* Records supplied *

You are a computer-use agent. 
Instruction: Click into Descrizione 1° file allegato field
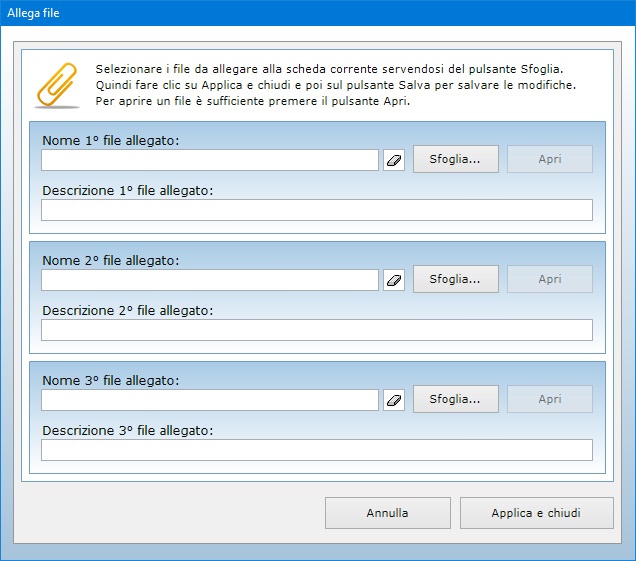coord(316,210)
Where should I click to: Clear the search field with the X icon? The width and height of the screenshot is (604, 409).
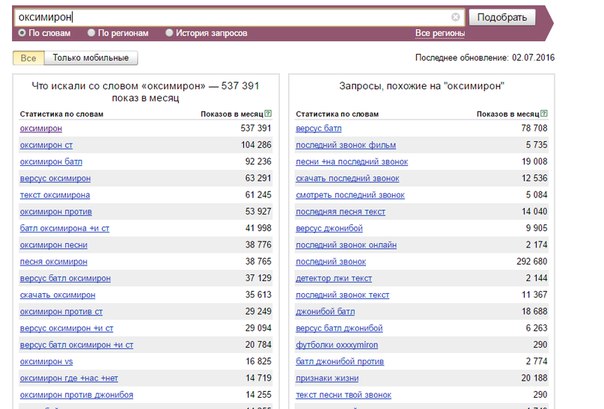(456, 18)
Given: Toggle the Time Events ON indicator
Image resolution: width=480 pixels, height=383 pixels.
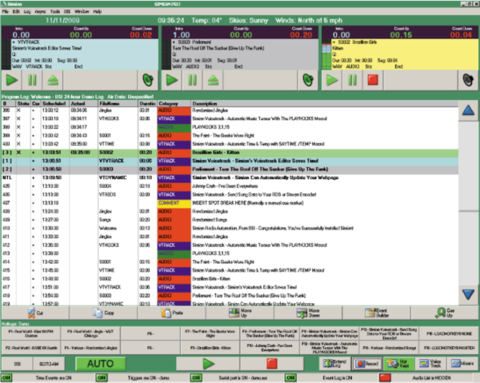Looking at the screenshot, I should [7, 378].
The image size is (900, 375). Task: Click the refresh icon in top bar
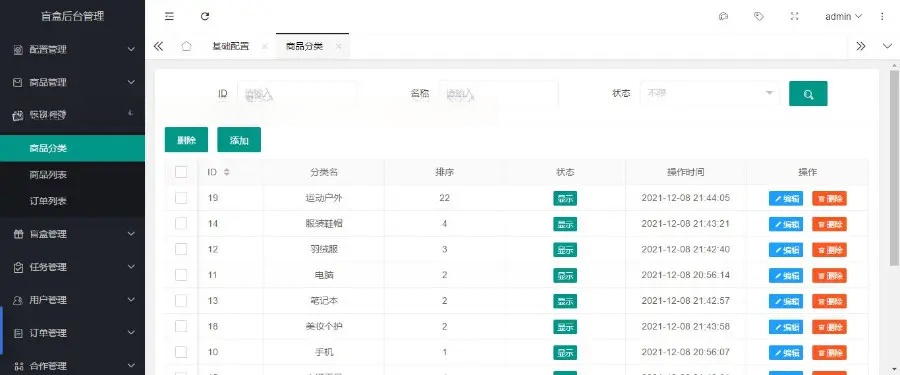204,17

--

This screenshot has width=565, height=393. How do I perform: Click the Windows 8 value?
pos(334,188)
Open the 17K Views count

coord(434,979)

--

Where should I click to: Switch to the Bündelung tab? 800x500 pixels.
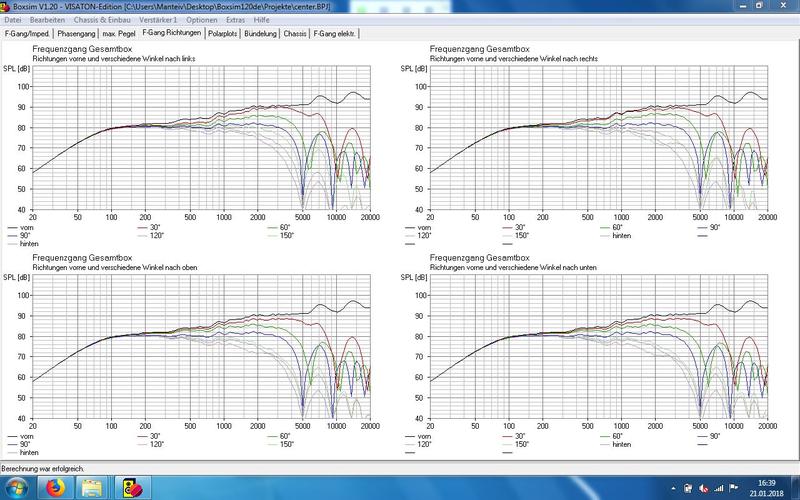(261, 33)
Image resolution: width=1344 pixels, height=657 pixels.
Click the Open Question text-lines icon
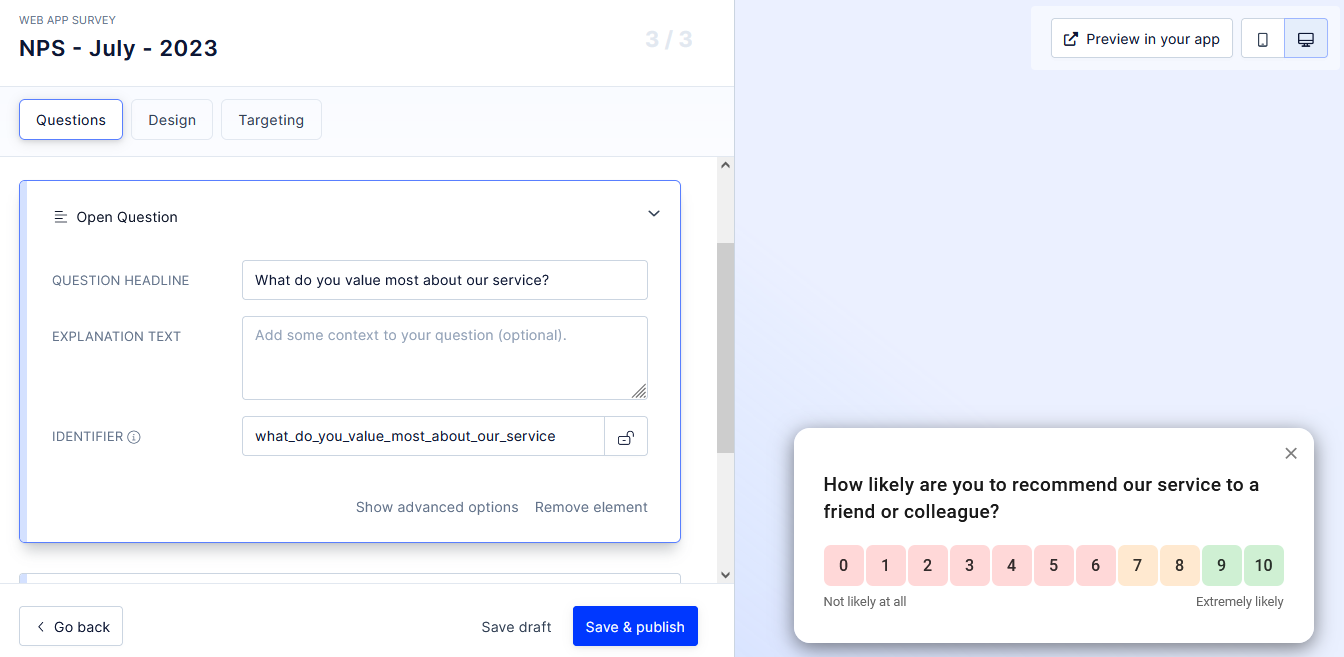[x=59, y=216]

* Your assignment *
For the entries above, print exactly the lines between the one with "You are a computer-use agent." and the one with "Given: Toggle the Time Events ON indicator", inclusive, with no pictures.

* Solution *
You are a computer-use agent. 
Instruction: Click into Descrizione 1° file allegato field
coord(316,210)
Where should I click to: Clear the search field with the X icon? The width and height of the screenshot is (604, 409).
(456, 18)
Given: Toggle the Time Events ON indicator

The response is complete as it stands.